## Text shown
- Born: April 29, 1939 New York City, U.S.
- Died: May 31, 2022 (aged 83) Boston, Massachusetts, U.S.
- Education: Brown University (BA); Harvard University (MBA);
- Spouse: Ronnie Posner
- Children: Bill Ackman, Jeanne Ackman

= Lawrence D. Ackman =

American real estate entrepreneur (1939–2022)

Lawrence David Ackman (April 29, 1939 – May 31, 2022) was an American real estate entrepreneur who led the Ackman-Ziff Real Estate Group, a company founded by his father and uncle. Ackman is noted for playing a role in the development of the mortgage brokerage industry. His son Bill Ackman is a billionaire hedge-fund mogul.

== Early life and education ==
Lawrence David Ackman was born on April 29, 1939, in New York City to Herman and Jean (Miller) Ackman. His paternal grandfather, Abraham Ackman immigrated to the United States from Russia in 1887. Ackman was raised in Manhattan and the Bronx; he attended the Riverdale Country School, graduating in 1956. Ackman attended Brown University for his undergraduate studies, majoring in economics. He completed his MBA in finance at Harvard Business School in 1963.

## Things to do
#1 In the Ackman biography, rewrite the lines from "- Died: May" to "estate entrepreneur (1939–2022)", changing "Education" to "Schooling".
#2 Answer these from the Ackman biography:
(a) Which school did Ackman graduate from in 1956?
(b) From which country did his paternal grandfather immigrate?
(c) In what city did Ackman die?
Work only from the Ackman biography.

## Record set
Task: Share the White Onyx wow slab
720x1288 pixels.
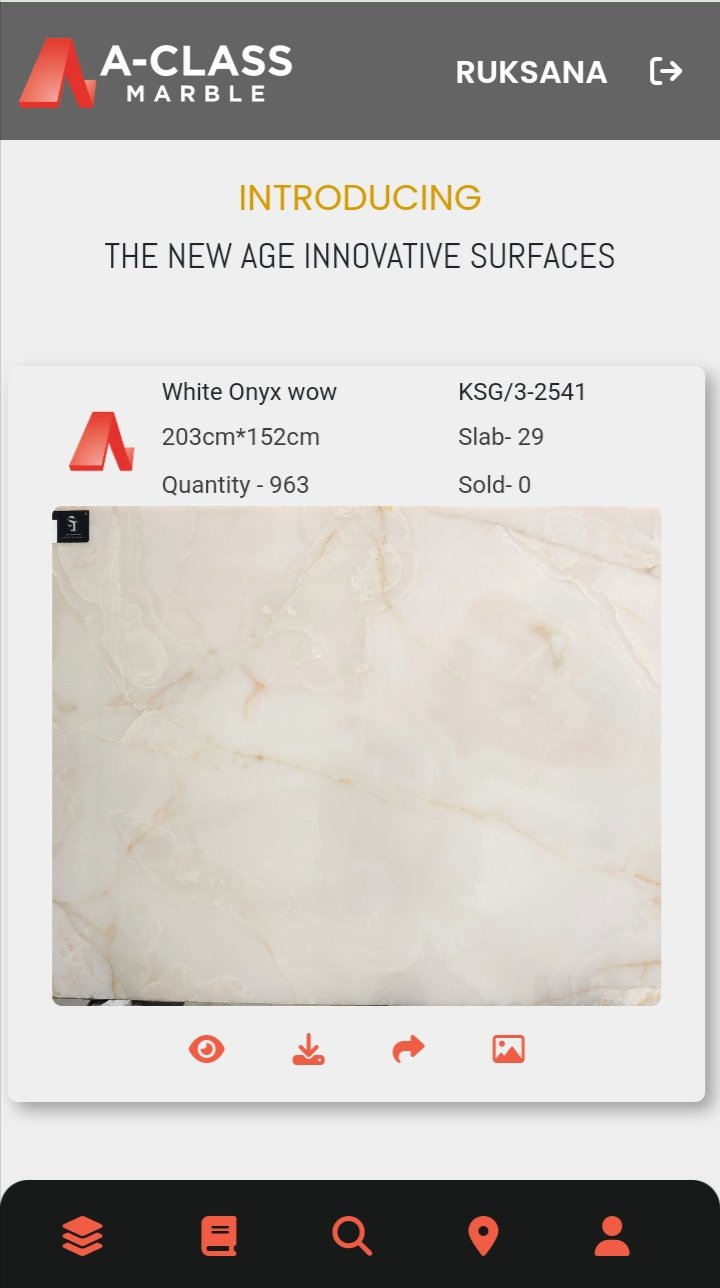Action: coord(408,1049)
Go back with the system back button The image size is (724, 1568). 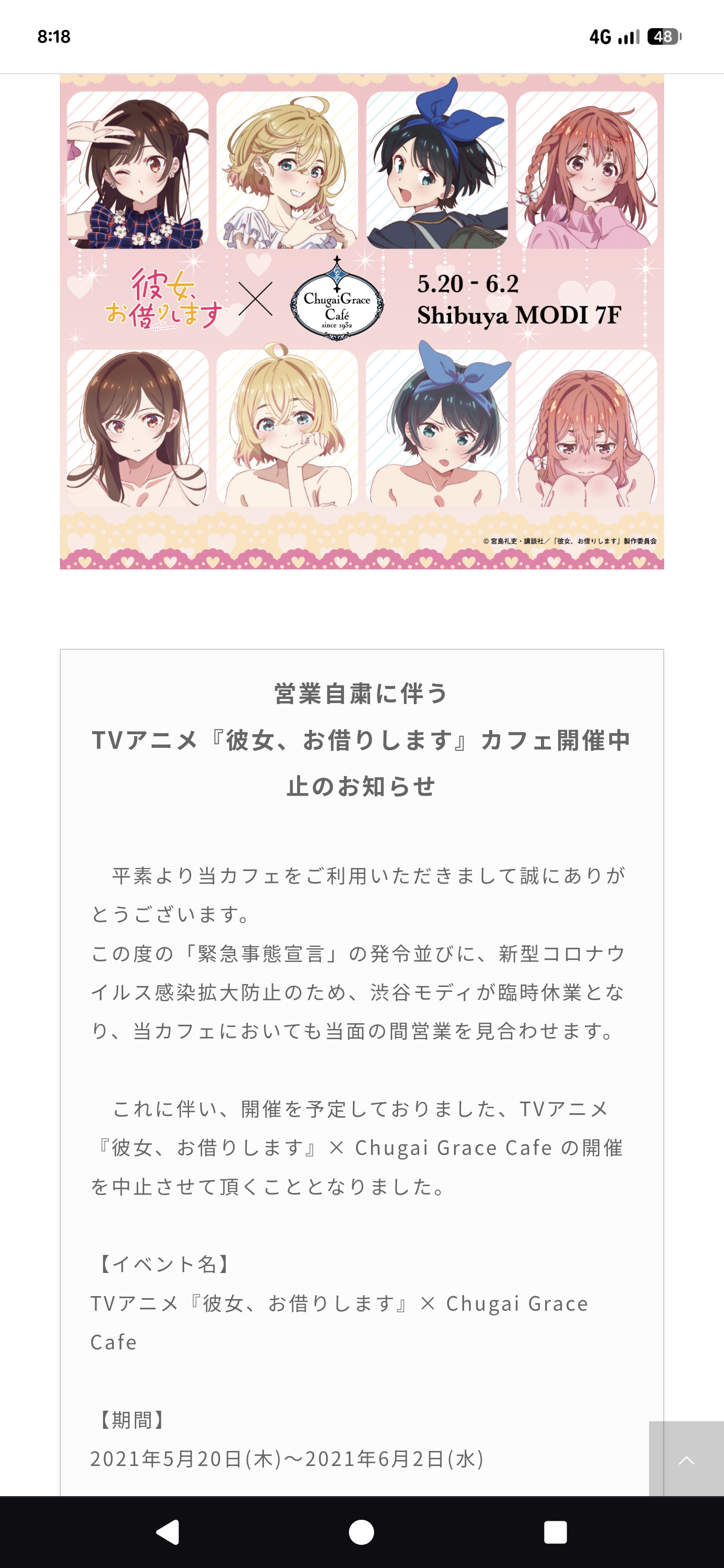click(168, 1531)
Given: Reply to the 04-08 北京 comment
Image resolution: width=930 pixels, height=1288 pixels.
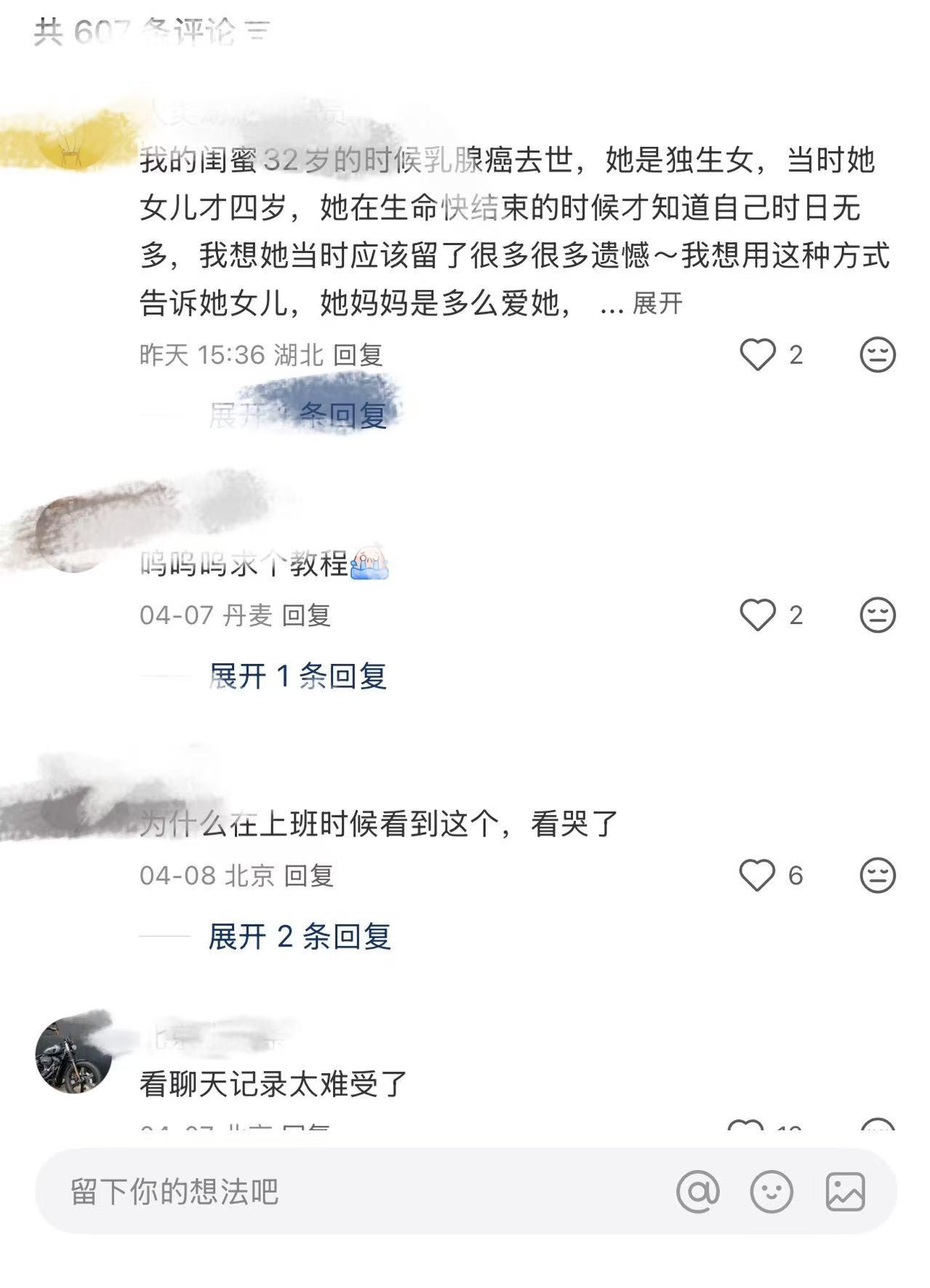Looking at the screenshot, I should pyautogui.click(x=308, y=875).
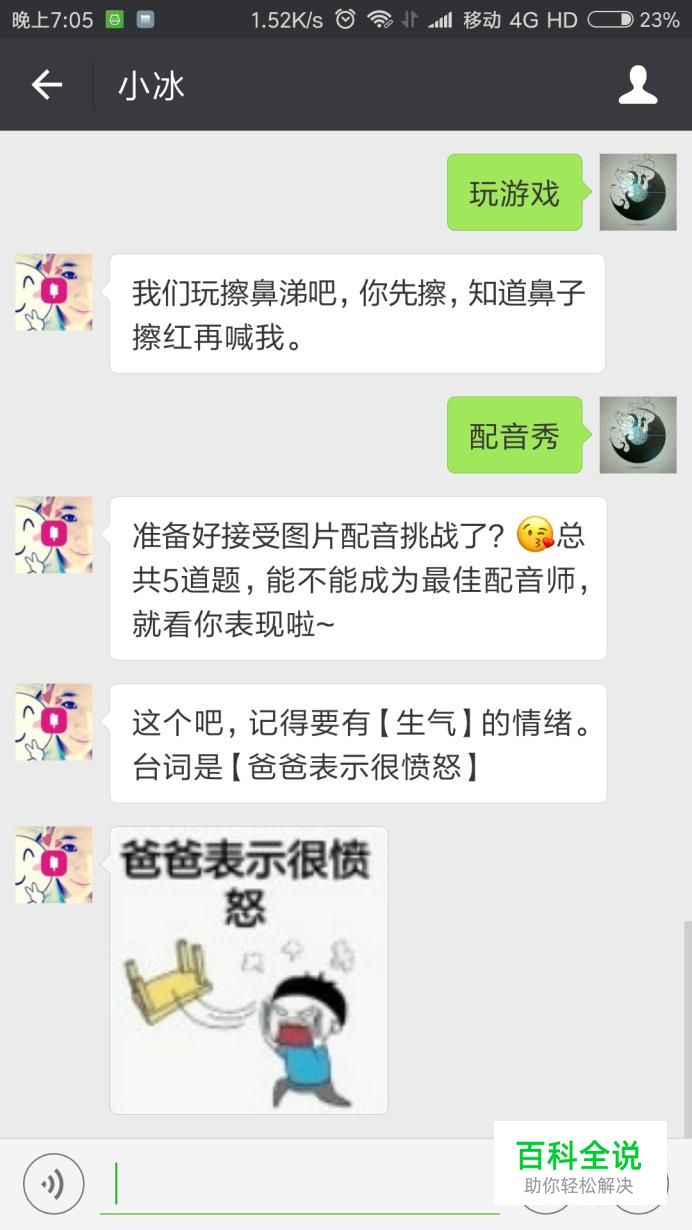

## Responses by task
#1
- Died: May 31, 2022 (aged 83) Boston, Massachusetts, U.S.
- Schooling: Brown University (BA); Harvard University (MBA);
- Spouse: Ronnie Posner
- Children: Bill Ackman, Jeanne Ackman

= Lawrence D. Ackman =

American real estate entrepreneur (1939–2022)

#2
(a) The Riverdale Country School
(b) Russia
(c) Boston, Massachusetts